• DESCRIPTION OF THE TASK
Only the lines from the one containing "The height and width of the screenshot is (983, 1903)." through the final line of the entries below are wanted, each copied exactly.

Records contained in a dataset:
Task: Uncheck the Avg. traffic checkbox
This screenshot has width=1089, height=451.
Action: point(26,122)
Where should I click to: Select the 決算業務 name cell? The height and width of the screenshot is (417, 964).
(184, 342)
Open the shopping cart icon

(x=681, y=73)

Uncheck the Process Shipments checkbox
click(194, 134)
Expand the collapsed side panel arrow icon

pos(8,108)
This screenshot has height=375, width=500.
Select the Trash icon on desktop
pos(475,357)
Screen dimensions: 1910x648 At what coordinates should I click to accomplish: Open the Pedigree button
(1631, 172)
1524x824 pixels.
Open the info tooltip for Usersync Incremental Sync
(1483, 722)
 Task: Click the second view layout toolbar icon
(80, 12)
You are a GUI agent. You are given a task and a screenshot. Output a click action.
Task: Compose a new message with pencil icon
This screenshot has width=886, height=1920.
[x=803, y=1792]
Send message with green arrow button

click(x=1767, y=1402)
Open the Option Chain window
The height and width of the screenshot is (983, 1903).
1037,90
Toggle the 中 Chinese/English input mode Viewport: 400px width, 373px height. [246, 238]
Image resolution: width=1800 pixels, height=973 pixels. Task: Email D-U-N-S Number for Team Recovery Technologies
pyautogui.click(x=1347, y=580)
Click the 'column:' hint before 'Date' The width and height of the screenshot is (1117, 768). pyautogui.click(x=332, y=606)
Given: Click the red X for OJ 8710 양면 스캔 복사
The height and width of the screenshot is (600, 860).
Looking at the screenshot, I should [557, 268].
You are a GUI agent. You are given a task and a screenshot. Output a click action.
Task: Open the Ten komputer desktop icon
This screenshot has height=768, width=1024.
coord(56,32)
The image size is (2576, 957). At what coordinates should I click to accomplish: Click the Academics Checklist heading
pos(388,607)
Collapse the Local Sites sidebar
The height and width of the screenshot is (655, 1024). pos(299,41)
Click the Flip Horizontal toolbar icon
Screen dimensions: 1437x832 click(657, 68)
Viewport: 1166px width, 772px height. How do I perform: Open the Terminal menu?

• WRITTEN REPLY
The height and width of the screenshot is (983, 1903).
1037,90
Toggle the 中 Chinese/English input mode Viewport: 400px width, 373px height. [246, 238]
Image resolution: width=1800 pixels, height=973 pixels. Task: Email D-U-N-S Number for Team Recovery Technologies
pyautogui.click(x=1347, y=580)
Click the 'column:' hint before 'Date' The width and height of the screenshot is (1117, 768). pyautogui.click(x=332, y=606)
Given: Click the red X for OJ 8710 양면 스캔 복사
The height and width of the screenshot is (600, 860).
Looking at the screenshot, I should [557, 268].
You are a GUI agent. You are given a task and a screenshot. Output a click action.
Task: Open the Ten komputer desktop icon
This screenshot has height=768, width=1024.
coord(56,32)
The image size is (2576, 957). At what coordinates should I click to accomplish: Click the Academics Checklist heading
pos(388,607)
Collapse the Local Sites sidebar
The height and width of the screenshot is (655, 1024). pos(299,41)
Click the Flip Horizontal toolbar icon
Screen dimensions: 1437x832 click(657, 68)
Viewport: 1166px width, 772px height. How do I perform: Open the Terminal menu?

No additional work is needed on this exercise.